Evaluating Distinctions in LLM and Human Text: Grammatical and Rhetorical Divergences

This paper undertakes an analytical exploration of the stylistic differences between LLMs and human-authored texts, particularly focusing on grammatical and rhetorical features. The paper's primary contribution lies in examining how instruction-tuned LLMs, such as OpenAI's GPT-4o and variants of Meta Llama 3, diverge from human writing styles.

Methodology

The authors constructed parallel corpora from human and LLM-generated texts using a diverse set of prompts. This was achieved using Douglas Biber's linguistic features, encompassing lexical and grammatical attributes, applied to corpora including academic articles, news, fiction, and spoken transcripts. These corpora allowed the authors to conduct a thorough comparison of stylistic elements, such as nominalizations, participial clauses, and modality, across human and machine-generated text.

Results

The analysis reveals systematic differences highlighting the LLMs' tendency toward certain grammatical structures. LLMs, especially those that are instruction-tuned, exhibit more frequent use of informationally dense features, such as nominalizations and participial clauses. For instance, instruction-tuned models preferred present participles at significantly higher rates than humans. Another observation is the deviation in vocabulary choice, where models like GPT-4o frequently resorted to a grandiose lexicon and avoided simpler, more colloquial terms, presenting an almost house-style preference.

Implications of Findings

These findings have notable implications:

  1. Detection and Classification: The differences in linguistic styling offer a reliable basis for classifying text into human or LLM categories. Random forest classifiers achieved high accuracy in distinguishing human text from LLM outputs, revealing the stylistical footprints left by instruction tuning.
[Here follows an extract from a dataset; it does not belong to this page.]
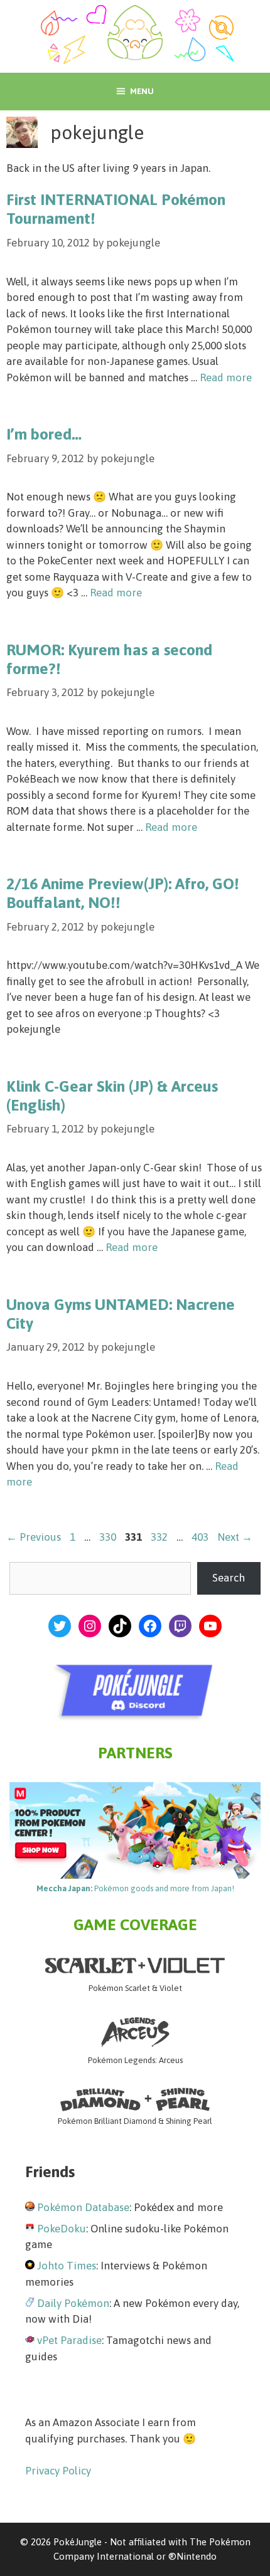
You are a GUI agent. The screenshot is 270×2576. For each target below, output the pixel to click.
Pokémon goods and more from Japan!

Lasso regressions also indicated appreciable classification ability but to a slightly lesser extent.
  2. Impact of Instruction Tuning: The comparison between Llama 3 base and instruction-tuned models unveils instruction tuning as a notable factor in amplifying distinctive non-human stylistic features, suggesting a potential trade-off between functional tuning and stylistic mimicry of human language.
  3. Theoretical Insights: These differences refute the notion that larger or more advanced models necessarily generate more human-like text, an implication for linguistic theories around machine learning in language processing.
  4. Practical Considerations: The variation in linguistic features across LLMs underscores concerns in domains such as content generation, where authenticity and cultural sensitivity might be compromised, impacting education and professional writing.

Future Directions

Further research could delve into refining linguistic models that bridge the gap between LLM outputs and human stylistic complexity. Another area for investigation involves exploring the effect of diverse textual corpora in model training, potentially informing unified LLM evaluations across multiple linguistic domains. Understanding these elements can guide the development of more contextually adept AI language systems.

In synthesizing these components, the authors illuminate the nuanced landscape of LLM versus human authorship, providing a basis for further scholarly inquiry and practical improvements in AI-mediated communications.